Santiago Galicia Rojon Serrallonga

Es un lienzo, una sinfonía, un poemario. Es, para los seres humanos, el regalo de la vida, el arte de Dios transformado en mural de intensa policromía, en poema y en formas, en canto y en notas magistrales, en fragancias y en texturas.

De pronto, el escenario natural se convierte, ante la mirada, en trozos de cielo, en fragancias y en suspiros del paraíso. Todo rima y es verso en la naturaleza, concierto y pintura que cautivan, forma y lenguaje que uno siente en sí y alrededor.

Abrazar un árbol, mezclar los pies con el barro y hundirlos en un riachuelo, equivale a fundirse con la creación, sentir el pulso de la naturaleza, experimentar las caricias de Dios y de la vida, escuchar sus voces y sus sigilos, ser uno con el todo.

Hemos caminado, el equipo de expedición y yo, durante horas, un día y otros más, entre bosques de coníferas, donde los abrazos y las caricias del viento helado sonrojan la cara, y uno, al encontrarse en la cima de alguna montaña, contempla los pliegues del escenario, como si alguien, al moldear el paisaje, hubiera creado figuras y siluetas caprichosas.

El espectáculo resulta imponente. A cierta hora, el cielo arde y se decora con tonalidades amarillas, doradas, naranjas y rojizas, como al inicio, mientras las aves, en parvadas, retornan a sus nidos, a sus refugios, en las frondas de los árboles y en los acantilados.

También hemos sentido la mirada del sol ardiente que, mezclado con las ráfagas de aire, impregnan en nuestros rostros y manos fragmentos de tierra y polvo, compañeros inseparables de huisaches, nopaleras, magueyes y cactus.

Las entrañas de la tierra, con sus hendiduras y salientes, aparecen con paredones rocosos y arrugados, donde se ocultan murciélagos y otras especies, e invitan a horadar y explorar las profundidades que nadie sospecha, donde los colores se desdibujan y se tornan negros y el oxígeno se confunde con gases.

Uno admira el paisaje y camina entre árboles, piedras, manantiales y hierba, al lado de lagos, con la mochila a la espalda y una canasta pletórica de aventuras e historias, porque si la existencia, por sí misma, es grandiosa e irrepetible, andar en las profundidades de los barrancos, escalar paredones escarpados de piedra, hundir los pies en el barro y en los ríos, llegar hasta la cima, descubrir parajes insospechados, observar la belleza de las flores minúsculas y de los helechos e introducirse a las entrañas de la tierra, regala el placer de adelantar, en pedazos, la hermosura y el prodigio de otros paraísos.

Estos días, he andado entre cumbres y desfiladeros, con los brazos, las manos y el rostro maquillados por el sol y rasguñados por ramas, insectos y varas.
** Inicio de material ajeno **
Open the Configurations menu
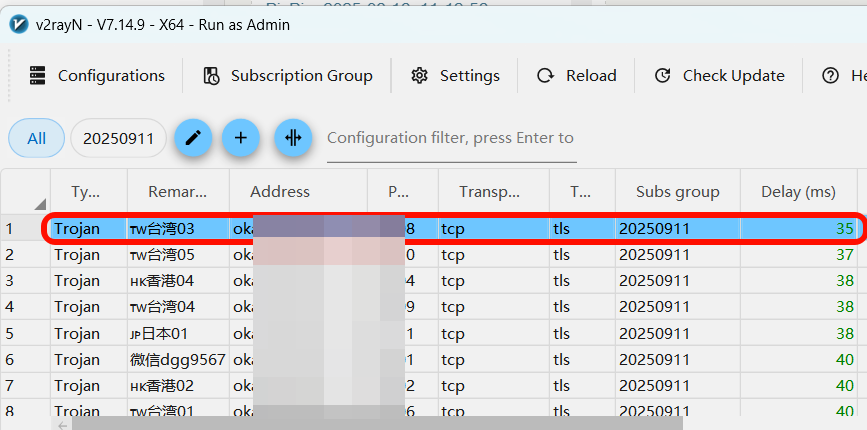867x430 pixels. [110, 76]
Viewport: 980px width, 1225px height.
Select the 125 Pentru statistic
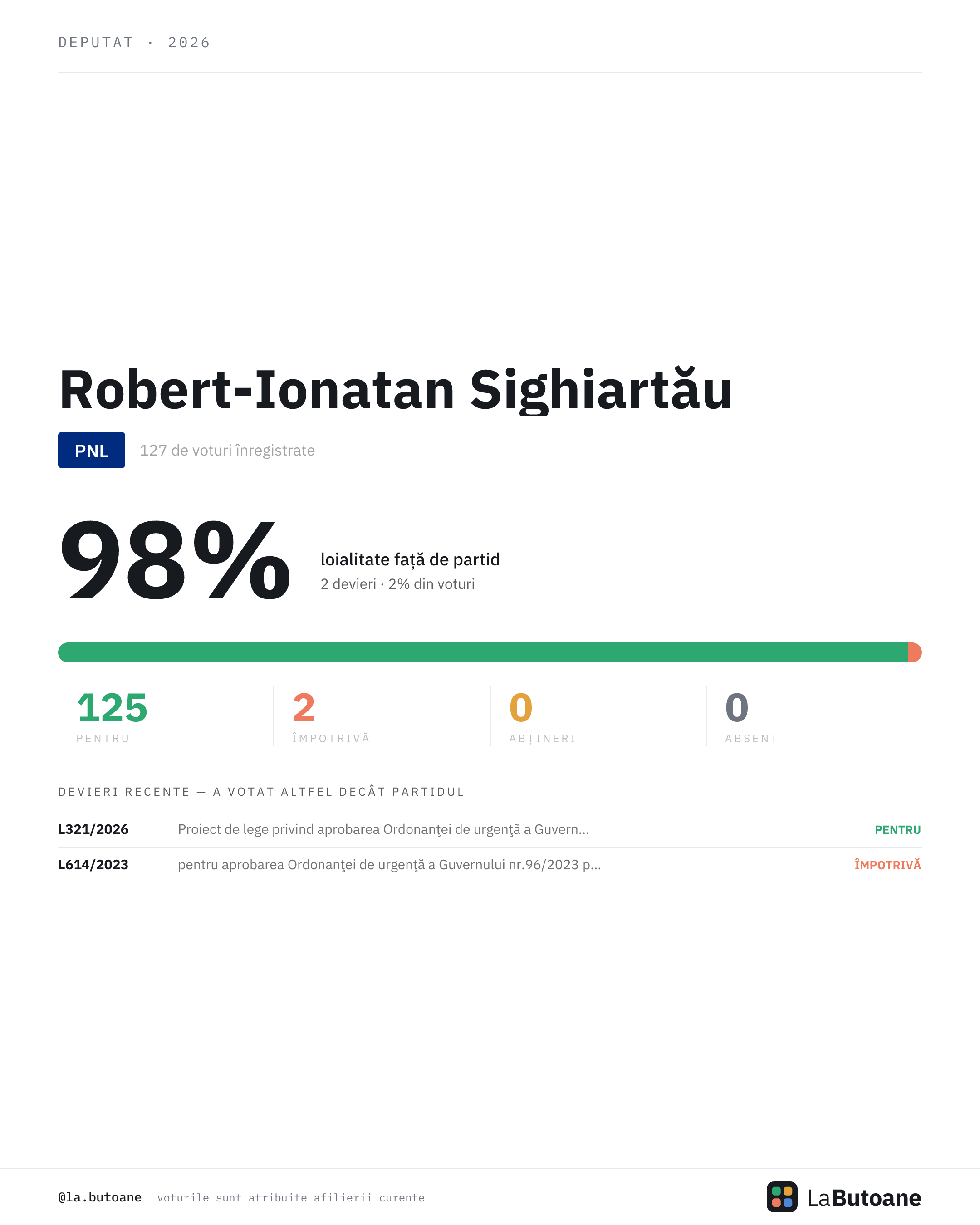click(112, 716)
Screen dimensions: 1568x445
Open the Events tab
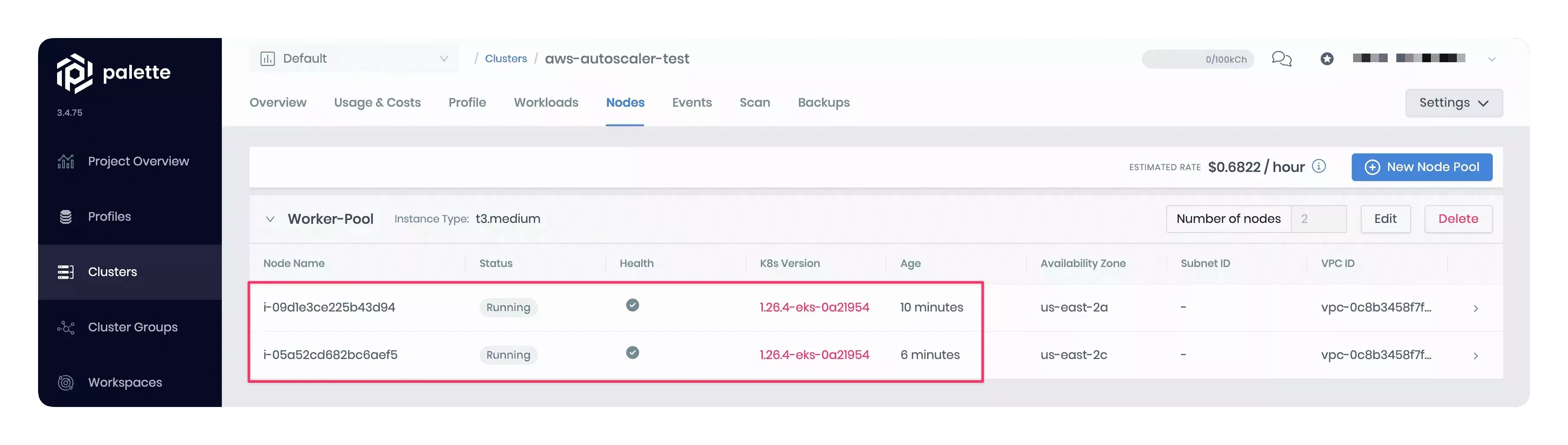coord(691,102)
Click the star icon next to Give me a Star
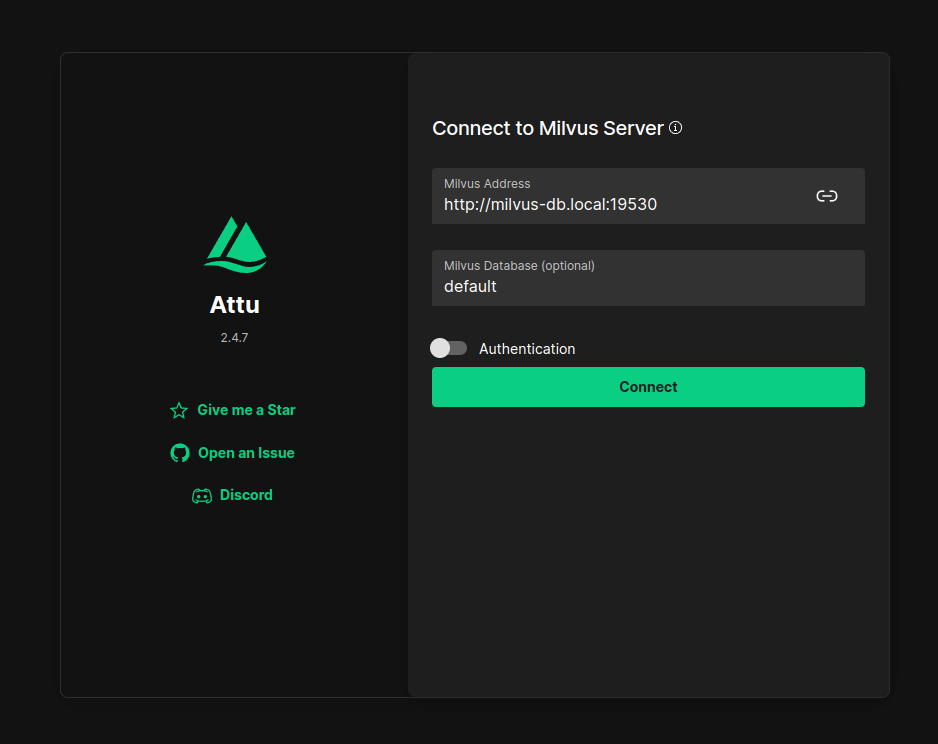The height and width of the screenshot is (744, 938). pyautogui.click(x=179, y=410)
He retornado a parajes naturales, como lo hice en la niñez y en la adolescencia, e igual en los años juveniles, con la pasión de escribir y protagonizar capítulos intensos y agregarlos a la historia de mi vida.

Y si me es tan apasionante andar entre piedras, desfiladeros, hondonadas, cumbres, lagos, cascadas, bosques y riachuelos, o contemplar los amaneceres con sus fragancias y policromía, y, por añadidura, las horas del anochecer, bajo la pinacoteca celeste decorada con la luna e innumerables luceros, también me encanta andar en los pueblos, en las aldeas, en los caseríos, y entrar a las casas de adobe con tejabanes, a las cocinas con hornos rústicos y cazuelas de barro en las paredes, al lado de gente de campo, con sus historias, costumbres, leyendas y tradiciones.

Me encanta la gente de las montañas En las aldeas, mientras las mujeres elaboran platillos al más puro mexicanismo -en molcajetes, cazuelas y ollas de barro, metates y comales-, uno escucha, ausentes de superficialidades, pláticas amenas e historias legendarias, costumbres y remembranzas que los dibujan y retratan.

No soy magnate ni dispongo de tiempo ante la cantidad de proyectos y tareas que debo cumplir durante los años de mi existencia; al contrario, alguna vez perdí todo lo material y cada día enfrento el reto de inventar mi vida.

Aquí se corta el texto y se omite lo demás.